Thought disorder and frontotemporal volumes in pediatric epilepsy

Semel Institute for Neuroscience and Human Behavior, David Geffen School of Medicine, University of California at Los Angeles, Los Angeles, CA, USA.
Epilepsy & Behavior (Impact Factor: 2.06). 11/2008; 13(4):593-9. DOI: 10.1016/j.yebeh.2008.06.021
Source: PubMed

ABSTRACT The aim of this study was to determine if volumes of frontotemporal regions associated with language were related to thought disorder in 42 children, aged 5-16 years, with cryptogenic epilepsy, all of whom had complex partial seizures (CPS). The children with CPS and 41 age- and gender-matched healthy children underwent brain MRI scans at 1.5 T. Tissue was segmented, and total brain, frontal lobe, and temporal lobe volumes were computed. Thought disorder measures, IQ, and seizure information were collected for each patient.
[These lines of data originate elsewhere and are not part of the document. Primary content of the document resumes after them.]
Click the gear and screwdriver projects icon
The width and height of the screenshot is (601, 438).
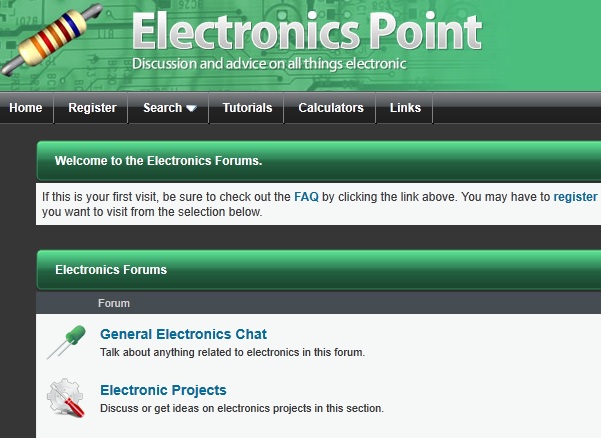pos(67,398)
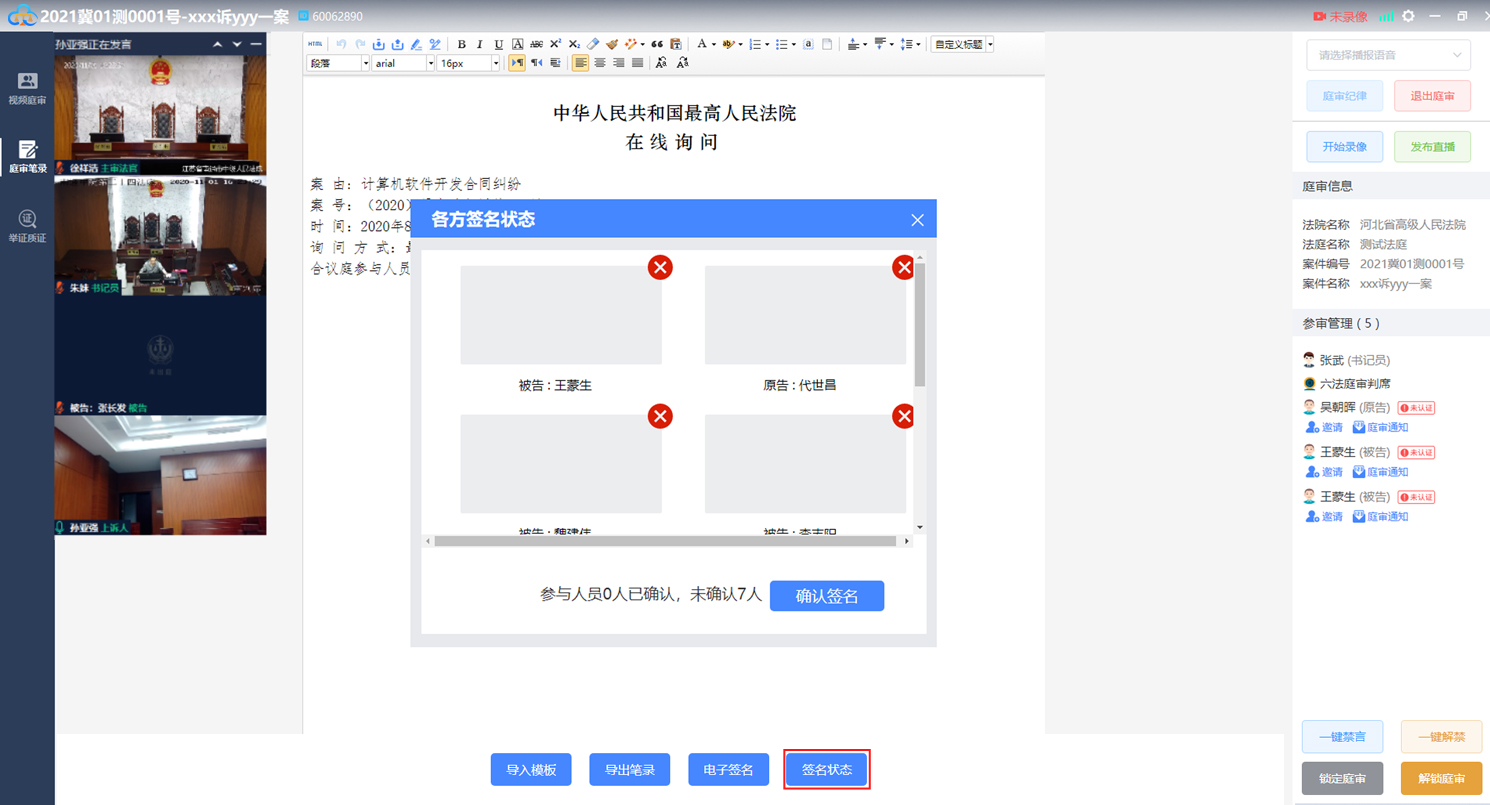The height and width of the screenshot is (805, 1490).
Task: Open the arial font family dropdown
Action: click(x=403, y=63)
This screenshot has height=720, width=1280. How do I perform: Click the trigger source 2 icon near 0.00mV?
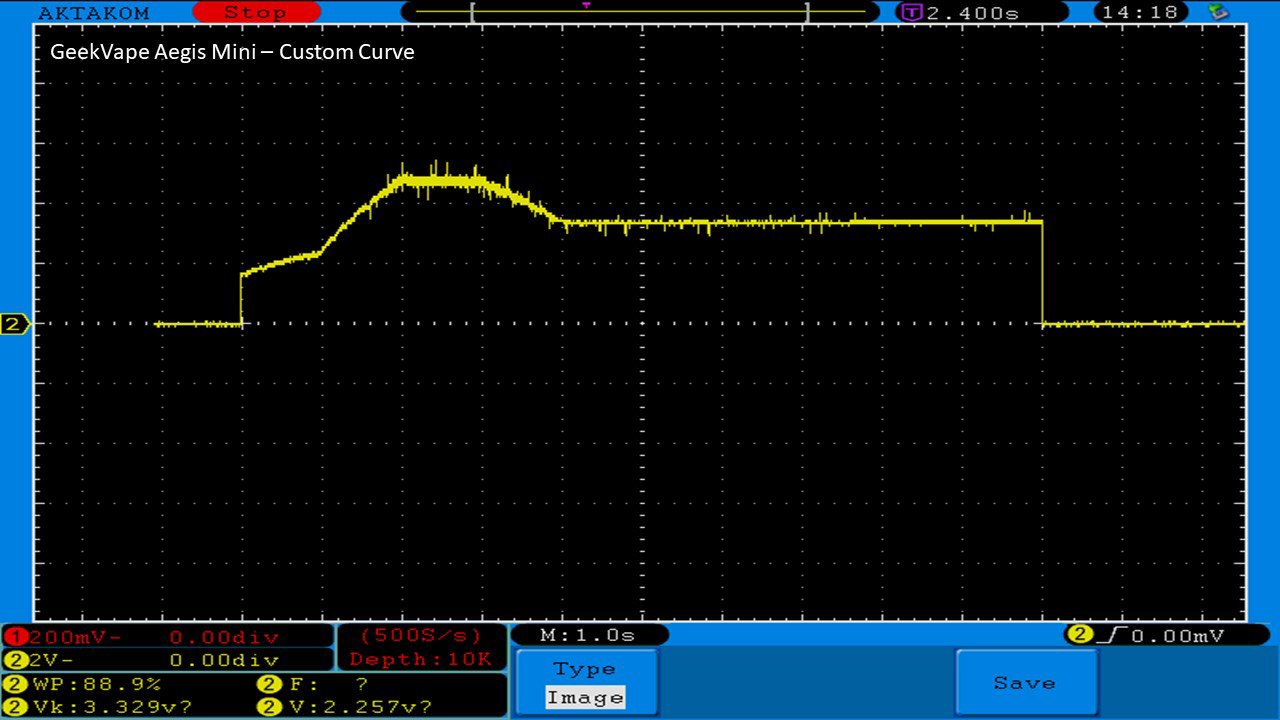1079,635
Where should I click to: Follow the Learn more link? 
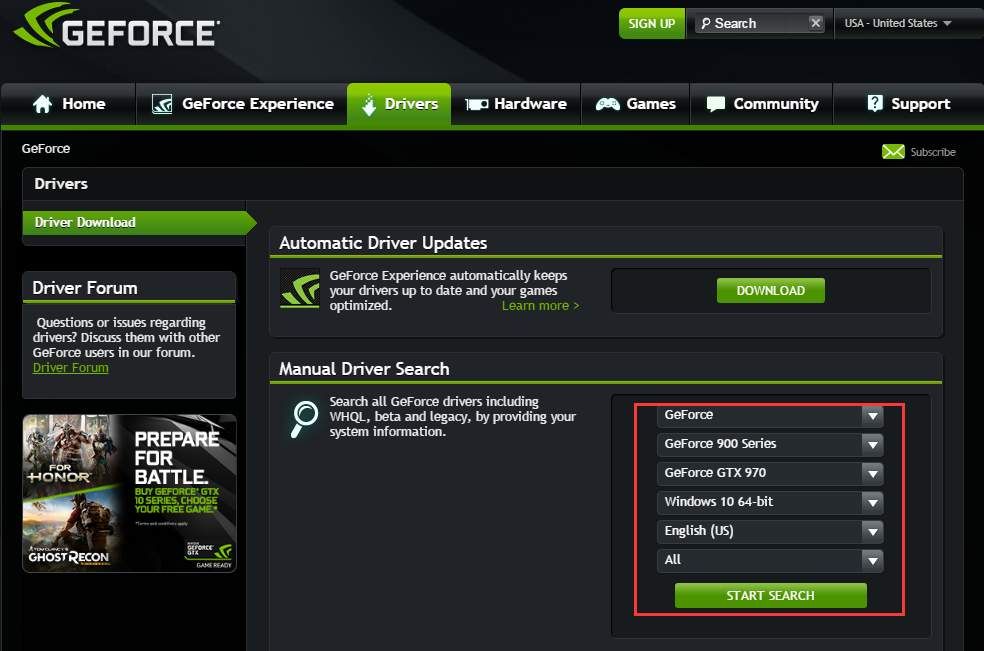(540, 306)
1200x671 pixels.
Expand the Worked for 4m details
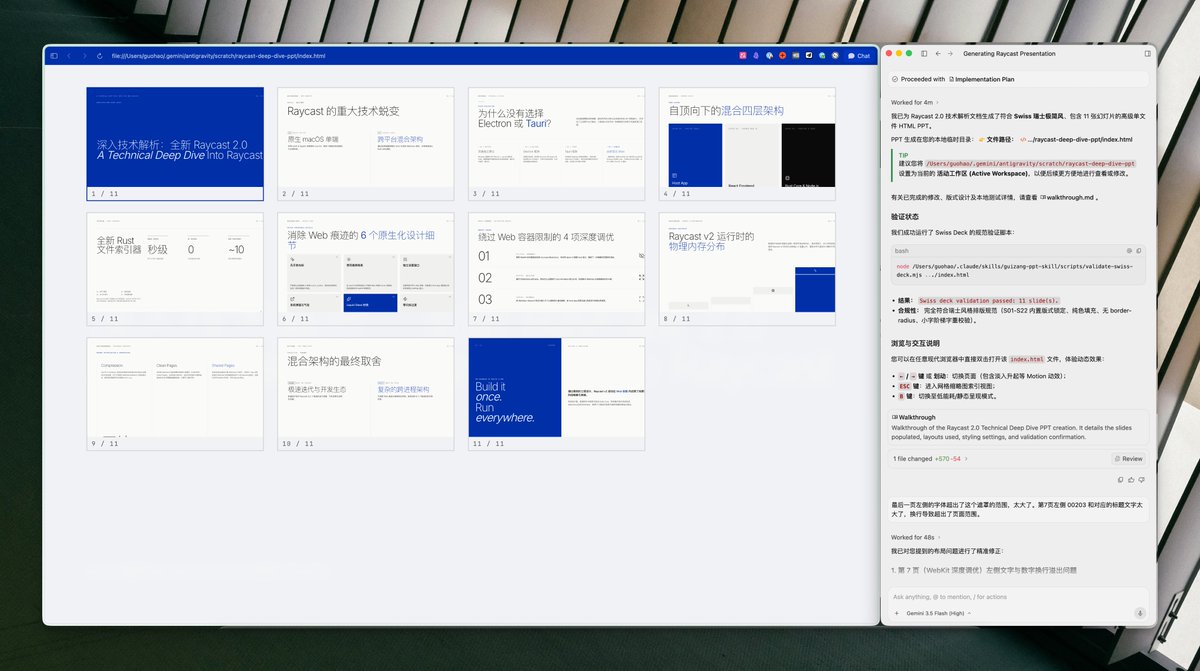click(914, 102)
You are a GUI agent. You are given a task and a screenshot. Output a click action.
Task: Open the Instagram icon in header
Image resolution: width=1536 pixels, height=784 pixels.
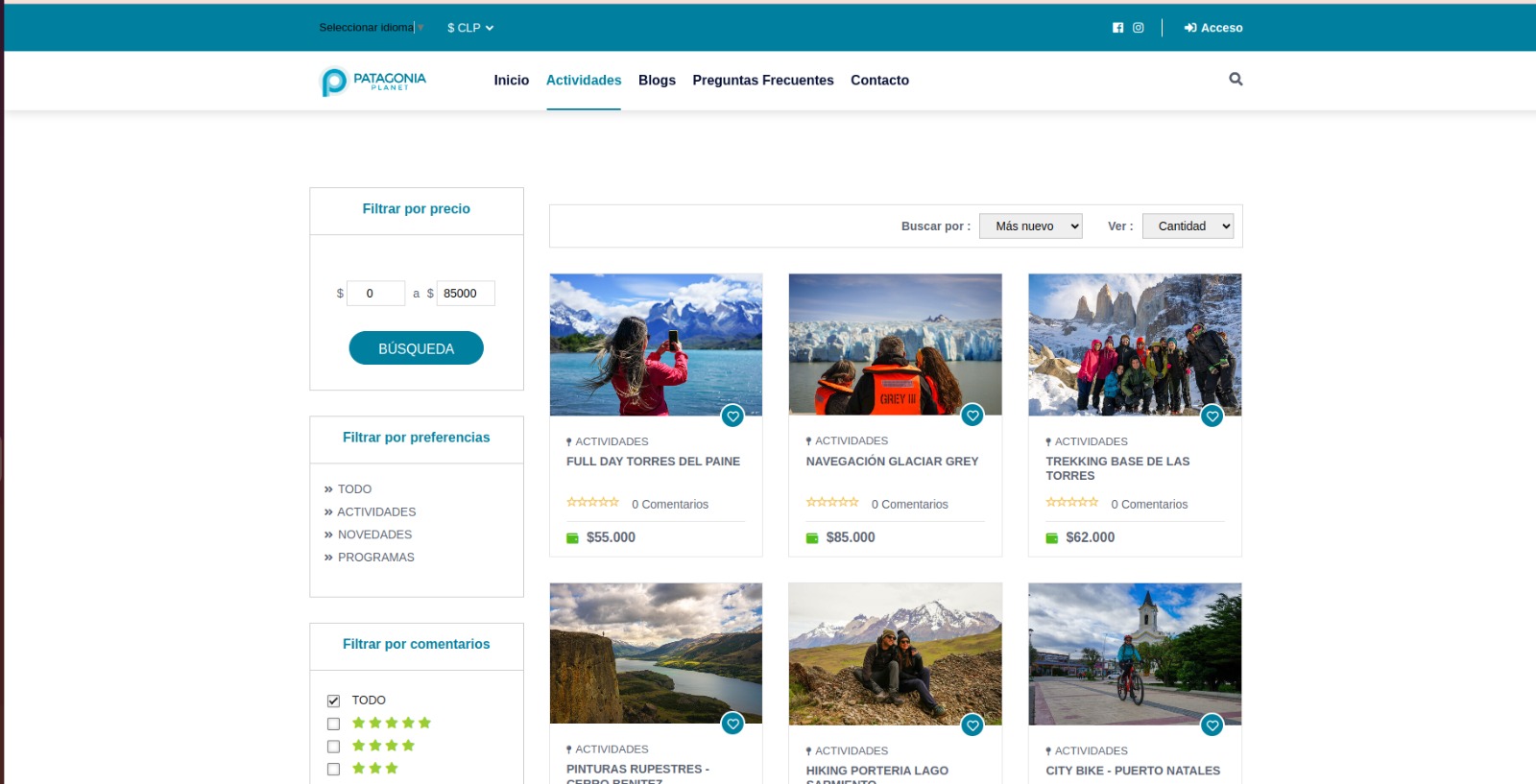pyautogui.click(x=1139, y=28)
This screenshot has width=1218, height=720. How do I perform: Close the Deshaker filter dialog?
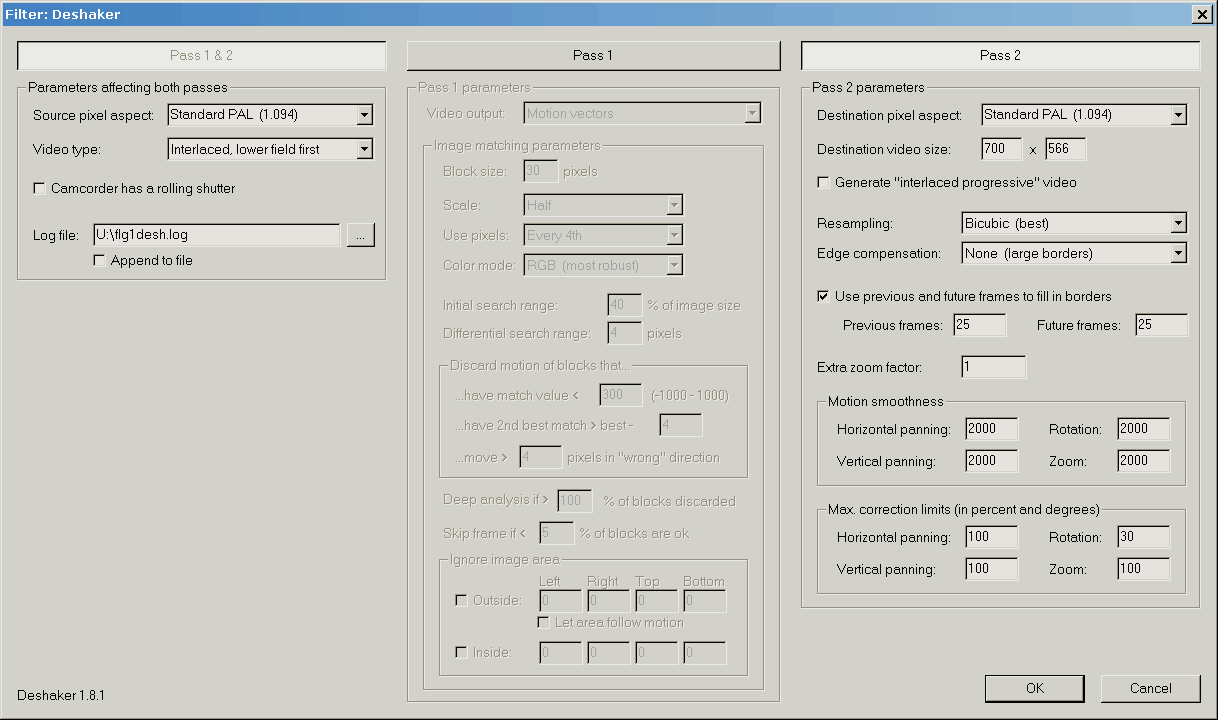point(1201,13)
The subjects with CPS had more thought disorder, smaller total gray matter and orbital frontal gray matter volumes, as well as larger temporal lobe white matter volumes than the control group. In the CPS group, thought disorder was significantly related to smaller orbital frontal and inferior frontal gray matter volumes, increased Heschl's gyrus gray matter volumes, and smaller superior temporal gyrus white matter volumes. However, significantly larger orbital frontal gyrus, superior temporal gyrus, and temporal lobe gray matter volumes and decreased Heschl's gyrus white matter volumes were associated with thought disorder in the control group. These findings suggest that thought disorder might represent a developmental disability involving frontotemporal regions associated with language in pediatric CPS.